→ What is required: Set down the lines below exactly as they stand, please. Go from the first through the one containing "Task: Click the rewind button in playback bar".

Entries taken from a collection:
= = = = =
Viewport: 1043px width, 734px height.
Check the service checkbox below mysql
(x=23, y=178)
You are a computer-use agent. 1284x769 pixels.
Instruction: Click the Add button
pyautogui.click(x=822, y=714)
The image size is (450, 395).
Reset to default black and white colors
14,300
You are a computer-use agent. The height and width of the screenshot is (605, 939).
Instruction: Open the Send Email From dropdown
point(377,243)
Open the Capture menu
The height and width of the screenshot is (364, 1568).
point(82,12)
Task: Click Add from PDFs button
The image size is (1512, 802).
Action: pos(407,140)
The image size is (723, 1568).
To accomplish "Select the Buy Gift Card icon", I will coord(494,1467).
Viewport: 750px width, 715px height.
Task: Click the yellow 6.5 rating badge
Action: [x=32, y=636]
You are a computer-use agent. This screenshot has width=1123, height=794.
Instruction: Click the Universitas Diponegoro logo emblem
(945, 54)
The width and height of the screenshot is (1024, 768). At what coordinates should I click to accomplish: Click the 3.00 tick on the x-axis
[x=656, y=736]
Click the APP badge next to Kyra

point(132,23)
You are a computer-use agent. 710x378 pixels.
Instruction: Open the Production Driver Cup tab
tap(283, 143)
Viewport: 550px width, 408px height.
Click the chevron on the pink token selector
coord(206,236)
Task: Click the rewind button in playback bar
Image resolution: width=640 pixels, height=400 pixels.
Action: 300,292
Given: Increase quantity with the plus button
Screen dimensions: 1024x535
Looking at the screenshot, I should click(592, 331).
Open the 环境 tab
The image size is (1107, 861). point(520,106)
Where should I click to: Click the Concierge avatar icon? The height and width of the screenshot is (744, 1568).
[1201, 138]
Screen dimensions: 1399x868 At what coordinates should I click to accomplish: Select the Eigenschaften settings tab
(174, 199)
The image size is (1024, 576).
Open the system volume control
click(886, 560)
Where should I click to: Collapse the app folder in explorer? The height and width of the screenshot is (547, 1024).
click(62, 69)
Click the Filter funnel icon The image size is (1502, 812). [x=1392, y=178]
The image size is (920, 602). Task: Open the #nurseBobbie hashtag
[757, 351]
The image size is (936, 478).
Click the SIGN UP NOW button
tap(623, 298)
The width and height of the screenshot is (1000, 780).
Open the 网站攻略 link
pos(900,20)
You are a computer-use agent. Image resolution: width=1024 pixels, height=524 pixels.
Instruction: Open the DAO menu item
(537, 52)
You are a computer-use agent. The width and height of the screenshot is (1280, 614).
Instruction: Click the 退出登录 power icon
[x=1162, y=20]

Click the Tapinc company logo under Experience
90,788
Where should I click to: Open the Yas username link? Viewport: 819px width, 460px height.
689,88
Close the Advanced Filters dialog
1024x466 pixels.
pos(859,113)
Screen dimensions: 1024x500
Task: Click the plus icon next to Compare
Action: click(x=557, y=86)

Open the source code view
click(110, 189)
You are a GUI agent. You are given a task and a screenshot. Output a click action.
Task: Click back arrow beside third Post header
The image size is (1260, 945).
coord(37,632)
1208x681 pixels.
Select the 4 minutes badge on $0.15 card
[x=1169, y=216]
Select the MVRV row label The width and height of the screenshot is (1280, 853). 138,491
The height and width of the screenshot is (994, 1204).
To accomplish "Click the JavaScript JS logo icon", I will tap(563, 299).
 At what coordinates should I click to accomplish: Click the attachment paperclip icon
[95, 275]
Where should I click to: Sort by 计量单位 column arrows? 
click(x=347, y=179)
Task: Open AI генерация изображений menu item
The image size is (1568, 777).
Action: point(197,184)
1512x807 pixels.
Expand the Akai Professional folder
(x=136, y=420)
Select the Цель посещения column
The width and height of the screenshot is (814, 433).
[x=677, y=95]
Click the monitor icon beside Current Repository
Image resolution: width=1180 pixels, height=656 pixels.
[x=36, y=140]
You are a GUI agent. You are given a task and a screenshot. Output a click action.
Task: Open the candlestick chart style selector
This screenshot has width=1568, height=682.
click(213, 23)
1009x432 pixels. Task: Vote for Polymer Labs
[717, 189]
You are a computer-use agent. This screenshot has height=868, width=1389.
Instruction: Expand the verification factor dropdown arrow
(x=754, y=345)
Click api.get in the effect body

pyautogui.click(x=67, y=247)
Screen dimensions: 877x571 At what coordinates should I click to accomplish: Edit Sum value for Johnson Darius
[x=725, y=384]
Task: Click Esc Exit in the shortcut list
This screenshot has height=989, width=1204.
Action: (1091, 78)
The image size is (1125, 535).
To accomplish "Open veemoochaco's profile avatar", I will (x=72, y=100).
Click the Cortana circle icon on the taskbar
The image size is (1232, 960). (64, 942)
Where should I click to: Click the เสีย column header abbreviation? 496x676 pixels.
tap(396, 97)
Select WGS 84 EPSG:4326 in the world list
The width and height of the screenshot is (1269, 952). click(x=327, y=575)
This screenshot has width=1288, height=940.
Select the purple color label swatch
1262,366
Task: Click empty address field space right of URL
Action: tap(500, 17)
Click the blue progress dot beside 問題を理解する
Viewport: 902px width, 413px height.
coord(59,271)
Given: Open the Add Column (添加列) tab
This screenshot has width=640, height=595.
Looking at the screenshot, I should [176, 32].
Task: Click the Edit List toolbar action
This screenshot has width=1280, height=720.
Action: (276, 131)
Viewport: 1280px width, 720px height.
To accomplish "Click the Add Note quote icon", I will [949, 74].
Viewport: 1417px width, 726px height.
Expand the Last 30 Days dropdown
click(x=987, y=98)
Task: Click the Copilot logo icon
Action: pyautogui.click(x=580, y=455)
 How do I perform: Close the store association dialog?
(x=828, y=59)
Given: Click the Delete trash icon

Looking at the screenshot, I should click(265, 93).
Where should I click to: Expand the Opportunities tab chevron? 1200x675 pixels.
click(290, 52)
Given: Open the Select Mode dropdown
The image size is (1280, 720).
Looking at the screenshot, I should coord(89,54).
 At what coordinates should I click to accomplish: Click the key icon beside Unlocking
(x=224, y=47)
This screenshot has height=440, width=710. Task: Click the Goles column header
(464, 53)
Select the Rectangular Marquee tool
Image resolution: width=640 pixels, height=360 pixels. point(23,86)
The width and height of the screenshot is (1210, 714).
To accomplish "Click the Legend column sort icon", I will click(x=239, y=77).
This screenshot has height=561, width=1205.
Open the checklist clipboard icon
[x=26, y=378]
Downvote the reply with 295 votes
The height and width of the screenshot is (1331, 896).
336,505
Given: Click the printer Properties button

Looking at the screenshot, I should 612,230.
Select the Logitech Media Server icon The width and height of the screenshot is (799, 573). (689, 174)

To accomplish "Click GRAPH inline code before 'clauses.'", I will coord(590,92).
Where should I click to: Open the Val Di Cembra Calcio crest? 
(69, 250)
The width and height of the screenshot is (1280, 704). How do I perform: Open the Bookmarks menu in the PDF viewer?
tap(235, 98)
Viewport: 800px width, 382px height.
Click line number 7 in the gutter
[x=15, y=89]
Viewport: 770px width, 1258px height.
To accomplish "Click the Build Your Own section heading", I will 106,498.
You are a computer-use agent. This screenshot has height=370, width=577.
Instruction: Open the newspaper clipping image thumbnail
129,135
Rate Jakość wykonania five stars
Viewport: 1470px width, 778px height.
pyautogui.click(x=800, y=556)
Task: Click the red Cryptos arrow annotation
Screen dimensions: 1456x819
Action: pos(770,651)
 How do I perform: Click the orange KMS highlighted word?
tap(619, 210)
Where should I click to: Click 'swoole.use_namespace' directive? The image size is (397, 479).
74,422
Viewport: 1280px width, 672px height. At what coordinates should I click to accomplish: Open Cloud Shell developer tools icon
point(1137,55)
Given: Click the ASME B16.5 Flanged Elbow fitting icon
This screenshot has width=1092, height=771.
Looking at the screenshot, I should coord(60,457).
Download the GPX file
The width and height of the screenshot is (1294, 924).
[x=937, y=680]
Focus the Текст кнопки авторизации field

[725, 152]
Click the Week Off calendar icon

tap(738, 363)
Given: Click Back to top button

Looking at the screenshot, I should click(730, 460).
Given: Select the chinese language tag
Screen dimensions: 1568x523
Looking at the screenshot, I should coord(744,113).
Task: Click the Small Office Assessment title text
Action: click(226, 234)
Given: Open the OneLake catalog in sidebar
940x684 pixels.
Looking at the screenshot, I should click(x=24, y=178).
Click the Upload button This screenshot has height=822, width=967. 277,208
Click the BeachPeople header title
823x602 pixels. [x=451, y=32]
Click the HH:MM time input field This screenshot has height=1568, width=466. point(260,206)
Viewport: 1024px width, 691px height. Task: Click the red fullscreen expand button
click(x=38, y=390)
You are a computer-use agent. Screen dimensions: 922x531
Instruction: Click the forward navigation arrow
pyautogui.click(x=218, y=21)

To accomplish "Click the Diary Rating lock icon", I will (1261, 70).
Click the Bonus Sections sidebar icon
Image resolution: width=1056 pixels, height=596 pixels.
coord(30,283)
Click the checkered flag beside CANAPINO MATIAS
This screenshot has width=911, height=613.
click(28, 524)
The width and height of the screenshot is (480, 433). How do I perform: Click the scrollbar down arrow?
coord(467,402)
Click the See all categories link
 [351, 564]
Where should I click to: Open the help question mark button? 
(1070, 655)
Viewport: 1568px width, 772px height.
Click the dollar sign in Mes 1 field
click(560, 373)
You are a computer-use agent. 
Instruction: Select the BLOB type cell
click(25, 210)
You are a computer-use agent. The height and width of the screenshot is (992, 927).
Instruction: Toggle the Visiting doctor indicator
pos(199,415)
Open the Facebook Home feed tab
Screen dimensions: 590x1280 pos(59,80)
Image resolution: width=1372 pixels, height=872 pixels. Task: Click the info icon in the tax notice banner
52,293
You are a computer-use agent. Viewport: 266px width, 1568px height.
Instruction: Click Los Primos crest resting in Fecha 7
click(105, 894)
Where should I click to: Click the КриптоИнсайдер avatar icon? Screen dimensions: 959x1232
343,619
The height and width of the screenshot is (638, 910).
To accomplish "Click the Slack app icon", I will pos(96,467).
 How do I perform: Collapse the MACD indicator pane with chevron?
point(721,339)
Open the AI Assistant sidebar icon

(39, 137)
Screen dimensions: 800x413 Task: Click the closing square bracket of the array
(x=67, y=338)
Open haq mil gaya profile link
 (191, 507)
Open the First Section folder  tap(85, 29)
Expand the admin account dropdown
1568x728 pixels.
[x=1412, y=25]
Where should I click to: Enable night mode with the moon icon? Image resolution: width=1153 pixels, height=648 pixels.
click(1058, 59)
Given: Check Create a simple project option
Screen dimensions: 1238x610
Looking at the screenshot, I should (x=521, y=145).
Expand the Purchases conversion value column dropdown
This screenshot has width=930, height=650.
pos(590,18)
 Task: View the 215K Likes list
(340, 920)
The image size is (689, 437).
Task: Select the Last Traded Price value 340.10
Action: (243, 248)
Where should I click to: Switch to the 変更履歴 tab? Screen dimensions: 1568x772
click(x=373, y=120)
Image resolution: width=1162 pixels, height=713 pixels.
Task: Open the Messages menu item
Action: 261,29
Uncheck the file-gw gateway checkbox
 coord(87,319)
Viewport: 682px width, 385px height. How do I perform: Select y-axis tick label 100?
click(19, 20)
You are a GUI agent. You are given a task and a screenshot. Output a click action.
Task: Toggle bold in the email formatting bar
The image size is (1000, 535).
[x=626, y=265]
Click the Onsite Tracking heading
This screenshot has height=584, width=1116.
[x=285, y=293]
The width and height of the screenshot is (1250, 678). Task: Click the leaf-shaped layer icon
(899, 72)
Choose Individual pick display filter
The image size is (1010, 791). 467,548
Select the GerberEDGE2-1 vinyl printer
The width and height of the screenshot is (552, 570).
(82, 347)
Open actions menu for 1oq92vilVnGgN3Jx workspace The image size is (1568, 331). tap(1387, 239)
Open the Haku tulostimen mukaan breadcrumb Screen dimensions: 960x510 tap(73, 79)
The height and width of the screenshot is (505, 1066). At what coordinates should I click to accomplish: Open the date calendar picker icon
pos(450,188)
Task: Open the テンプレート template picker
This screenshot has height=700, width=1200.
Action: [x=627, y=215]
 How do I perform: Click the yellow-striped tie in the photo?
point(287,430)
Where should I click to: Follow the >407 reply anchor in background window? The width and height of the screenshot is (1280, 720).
= = = = =
→ Result for this task:
Viewport: 1043px width, 734px height.
Check the service checkbox below mysql
(x=23, y=178)
You are a computer-use agent. 1284x769 pixels.
Instruction: Click the Add button
pyautogui.click(x=822, y=714)
The image size is (450, 395).
Reset to default black and white colors
14,300
You are a computer-use agent. The height and width of the screenshot is (605, 939).
Instruction: Open the Send Email From dropdown
point(377,243)
Open the Capture menu
The height and width of the screenshot is (364, 1568).
point(82,12)
Task: Click Add from PDFs button
The image size is (1512, 802).
Action: pos(407,140)
The image size is (723, 1568).
To accomplish "Select the Buy Gift Card icon", I will coord(494,1467).
Viewport: 750px width, 715px height.
Task: Click the yellow 6.5 rating badge
Action: [x=32, y=636]
You are a computer-use agent. This screenshot has width=1123, height=794.
Instruction: Click the Universitas Diponegoro logo emblem
(945, 54)
The width and height of the screenshot is (1024, 768). At what coordinates should I click to accomplish: Click the 3.00 tick on the x-axis
[x=656, y=736]
Click the APP badge next to Kyra

point(132,23)
You are a computer-use agent. 710x378 pixels.
Instruction: Open the Production Driver Cup tab
tap(283, 143)
Viewport: 550px width, 408px height.
Click the chevron on the pink token selector
coord(206,236)
Task: Click the rewind button in playback bar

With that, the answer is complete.